Segundo ele, a situação pode ficar um pouco mais complexa porque ainda não foram informados pela Petrobras sobre a situação atual.

“Não há como tomar qualquer atitude se não sabemos a realidade dos fatos. Ficamos sabendo da greve quando os funcionários da empresa fecharam a rua onde se encontram as distribuidoras. Podemos afirmar que os agravantes da situação são a falta de informação que estamos tendo por parte da Petrobras e mais a situação da greve, que é sempre imprevisível”, afirma. O gerente informou que medidas devem ser tomadas para evitar que a falte combustível para a população. Entre as medidas está o aumento da reserva e a importação de gasolina de países como Estados Unidos e Venezuela.

Fornecimento está normal, diz Cigás

Sobre os eventuais impactos da greve e o risco de desabastecimento em Manaus, a Companhia de Gás do Amazonas (Cigás), afirmou, por meio de nota, que, atualmente, o abastecimento de gás está ocorrendo normalmente, sem nenhuma interferência.

Quando questionada sobre a situação dos grevistas e a falta de mão de obra nas bases de exploração de gás e petróleo da Petrobras - estatal fornecedora da Cigás -, a empresa informou que “aguarda ser notificada pela Petrobras para dimensionar qualquer eventual impacto na distribuição e comercialização de gás natural no Amazonas”.

Atualmente, a Cigás é uma empresa mista que atende 66 empresas - 50 delas consumidoras da fonte. A Petrobrás é a fornecedora da empresa. Os setores de termoelétricas, industriais, veicular e comercial são as que a Cigás atualmente atende, com o volume de 3,9 milhões de metros cúbicos fornecidos por dia.

A maior consequência estaria no abastecimento das termoelétricas, que “sem essa fonte de energia, seriam obrigadas a parar o funcionamento e fechar as portas”, destacou Silvio Claudio, presidente da Sindipetro.
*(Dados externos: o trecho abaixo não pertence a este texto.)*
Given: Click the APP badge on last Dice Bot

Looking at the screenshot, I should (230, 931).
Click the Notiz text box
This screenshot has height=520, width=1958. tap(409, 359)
Blog: Silvio Claudio, Presidente do Sindicato dos Petroleiros

“Tivemos duas circunstâncias que agravaram a legitimidade da luta e a permanência dos grevistas que estavam em Urucu. A Petrobras ameaçou com segurança armada os servidores. Prometendo, ainda, uma intervenção da guarda civil”, explicou Silvio Claudio sobre o abandono dos funcionários que atuavam na base localizada no município de Coari. Segundo ele, o sindicato vai denunciar o fato ao Ministério Público (MP), junto com outra ação relatando suposto vazamento de gás ocorrido na segunda-feira (2). “O Instituto de Proteção Ambiental do Amazonas (Ipaam) e o Instituto Brasileiro do Meio Ambiente e dos Recursos Naturais Renováveis (Ibama) também receberão o documento”, destacou o presidente do Sindpetro. A Equipe do Jornal A CRÍTICA buscou informações com a assessoria da Agência Nacional de Petróleo (ANP) e Petrobras sobre as denúncias do sindicato. A ANP informou que “No momento, não há risco de desabastecimento. Caso haja, a agência tomará as medidas cabíveis”. Até o fechamento da edição, a assessoria da Petrobras não havia se manifestado sobre os questionamentos.